Il existe cependant deux problèmes.
Le processus nécessite l’utilisation d’une énorme quantité d’eau, environ 25 tonnes pour chaque tonne de dioxyde de carbone. Hellisheiði puise déjà de l’eau chaude sous le sol, elle dispose donc de réserves abondantes. Les autres centrales électriques pourraient ne pas être aussi chanceuses.
Robert Williams — chercheur scientifique principal à l’Andlinger Center for Energy and the Environment, de l’Université de Princeton — a déclaré que les chercheurs en Islande réalisaient des tests pour voir s’ils pourraient utiliser de l’eau salée dans le processus. Ceci rendrait le processus beaucoup plus facile à adopter ailleurs, a-t-il expliqué.

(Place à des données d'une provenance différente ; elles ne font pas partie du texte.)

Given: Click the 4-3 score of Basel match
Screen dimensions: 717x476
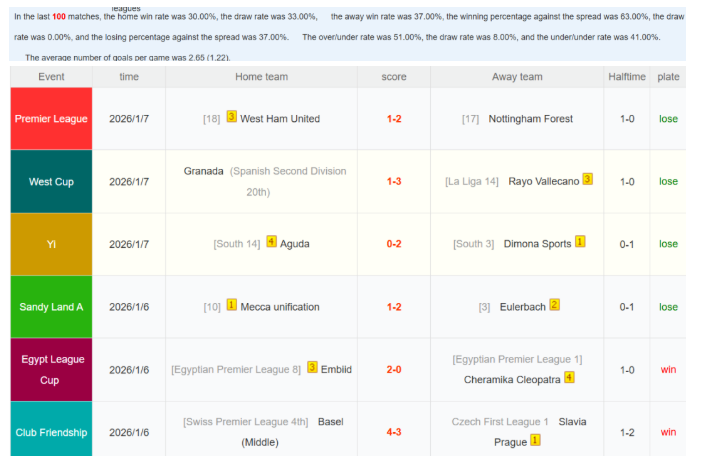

« Les énormes besoins en eau représentent un défi », nous a assuré Williams. « Les applications pourraient être limitées aux endroits où l’eau de l’océan peut être utilisée. »
Ce procédé a aussi besoin de basalte. L’Islande est constituée principalement de basalte. Mais seulement 10 pour cent de la roche terrestre est constituée de cette roche, selon les scientifiques. Le fond de l’océan est cependant largement fait de basalte, donc les centrales électriques pourraient réussir à utiliser l’eau de mer pour injecter le carbone sous le fond marin.
Mais Caldeira a remarqué qu’on ne sait pas avec certitude si les gisements de basalte à travers le monde possèdent des fractures assez grandes pour contenir les minéraux résultant de la solidification des environ 40 milliards de tonnes de dioxyde de carbone que les centrales électriques rejettent dans l’atmosphère tous les ans. Il a aussi questionné le fait de savoir si le mélange de dioxyde de carbone et d’eau pourrait réagir avec le basalte après qu’une injection ininterrompue a rempli une fissure avec de la calcite endurcie.
« Ils ont montré qu’ils étaient capables de stocker un cinquième des émissions de CO2 mondiales émises en une seconde », a déclaré Caldeira. « S’ils maintiennent le processus à un niveau plus élevé, cela continuera-t-il à être efficace ? C’est la grande inconnue. En gros, il faut faire de plus grandes expériences pour déterminer le fait que si vous injectez continuellement ce truc, cela continuera-t-il à réagir. »
Si le basalte accessible peut contenir des quantités énormes de dioxyde de carbone injecté, Caldeira et Williams ont tous deux exprimé des inquiétudes sur le fait de déstabiliser le sol avec des injections d’eau, cela pourrait peut-être causer des tremblements de terre, un problème qui apparaît avec la fracturation hydraulique.
Ce problème et d’autres questions laissent suggérer que les chercheurs en Islande et les autres travaillant sur la transformation solide du dioxyde de carbone ont encore beaucoup de travail.
« Le concept est loin de pouvoir être commercialisé, en grande partie parce qu’il y a peu de recherche et de développement sur le concept », a assuré Williams. « Ce n’est pas quelque chose que nous allons mettre en oeuvre en un an, ou cinq ans. Si et quand nous utiliserons cette technologie de manière commerciale dépend du succès de la recherche et du développement à venir — et seulement s’il y a une politique publique sérieuse mise en place pour répondre au défi du réchauffement climatique. »
Malgré leurs réserves, cependant, Caldeira et Williams ont insisté sur le fait que, si le processus était développé à grande échelle, il pourrait changer la donne.
L’Inde dispose de larges gisements de basalte qui pourraient être un endroit parfait pour stocker le carbone issu des nombreuses centrales à charbon du pays, par exemple, a expliqué Williams. « L’Inde représente potentiellement le principal lieu de mise en application, parce que les possibilités conventionnelles de stockage du CO2 sont limitées là-bas », a-t-il assuré.
Reykjavik Energy, le fournisseur qui possède la centrale thermique, expérimente dorénavant l’injection de 5 000 tonnes du mélange sous la terre.
Cet exemple pourrait convaincre les entreprises de l’énergie d’investir pour perfectionner cette technologie, a affirmé Caldeira.